Big Think Edge | November 08, 2018

 When people mention the Golden Rule, they’re usually referring to its broad meaning: “I’m going to be as good to you as I want you to be to me.” However, Jane Hyun of Hyun & Associates and co-author of “Flex: The New Playbook for Managing Across Differences,” talks about the Golden Rule in a communication context, where it means, “I’m going to communicate with you the way I’d like you to communicate with me.”

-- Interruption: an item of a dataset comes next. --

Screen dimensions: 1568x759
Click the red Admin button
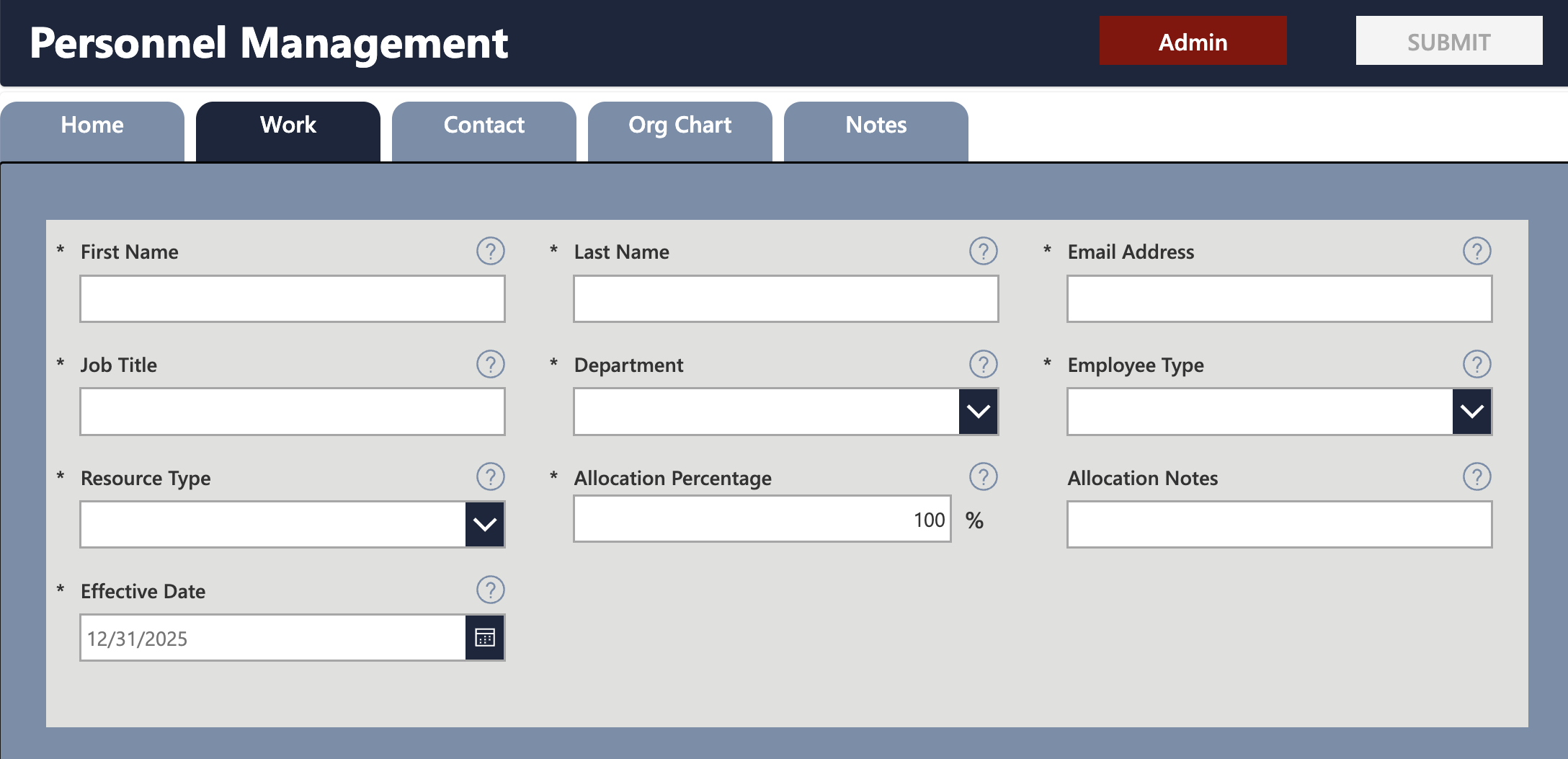[x=1193, y=41]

That’s a respectful stance to take, but the problem is it may not work. The makeup of today’s workforce is often wildly diverse, with people of all types and from all sorts of places and backgrounds working together. Top-down, my-way-or-the-highway communication probably never worked that well, but these days it’s often useless. The Golden Rule becomes limiting if it’s not the way other individuals go about communicating. Effective communication with a multifaceted group of people inevitably nudges a good leader out of his or her own interaction comfort zone.

Golden Rule off the rails

In her Big Think Edge video, “Becoming a Fluent Leader: Get Out of Your Comfort Zone,” Hyun relates what happened to one of her clients.

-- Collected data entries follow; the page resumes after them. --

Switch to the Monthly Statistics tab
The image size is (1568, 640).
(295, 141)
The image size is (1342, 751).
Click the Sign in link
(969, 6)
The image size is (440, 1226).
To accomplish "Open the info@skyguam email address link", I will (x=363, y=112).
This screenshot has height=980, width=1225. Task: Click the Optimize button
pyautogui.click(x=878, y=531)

Imagining how he himself would appreciate receiving such an invitation as an employee, he informed his team that everyone was welcome to drop by his office any time with ideas, concerns, or questions. For some employees this was fine, but for some — notably people from other, more reserved cultures — the idea of being this forward made them deeply uncomfortable, and they would never appear at his office door. He resolved to pay closer attention to how people preferred to exchange ideas.

The 3 pre-engagement questions

Hyun suggests three questions to ask yourself before you begin to investigate the best way of communicating with someone.

  1. What is he/she thinking? Try to figure out the mindset and attitude the other person brings to the conversation.
  2. How do I best connect with this person? Identify the type of setting and context in which the person’s most likely to feel free to engage.
  3. How can I put myself in the other person’s shoes?

Try and develop a sense of who the employee is as a person — not trying to turn him/her into something else — as a way to recognize hidden potential that your exchange can expose and cultivate.                                                                                                                                               

Is this more work for you? Well, yes.

It would be nice if everyone was enough like you that you didn’t have to meet them half-way. But it would also be boring, and you’d miss out on all of the unique gifts and perspectives a diverse group of employees brings to the table. By striving to be more flexible — or “fluent” in the management of the modern workforce, as Hyun terms it — you stand a far better chance of leveraging all of that multifaceted talent.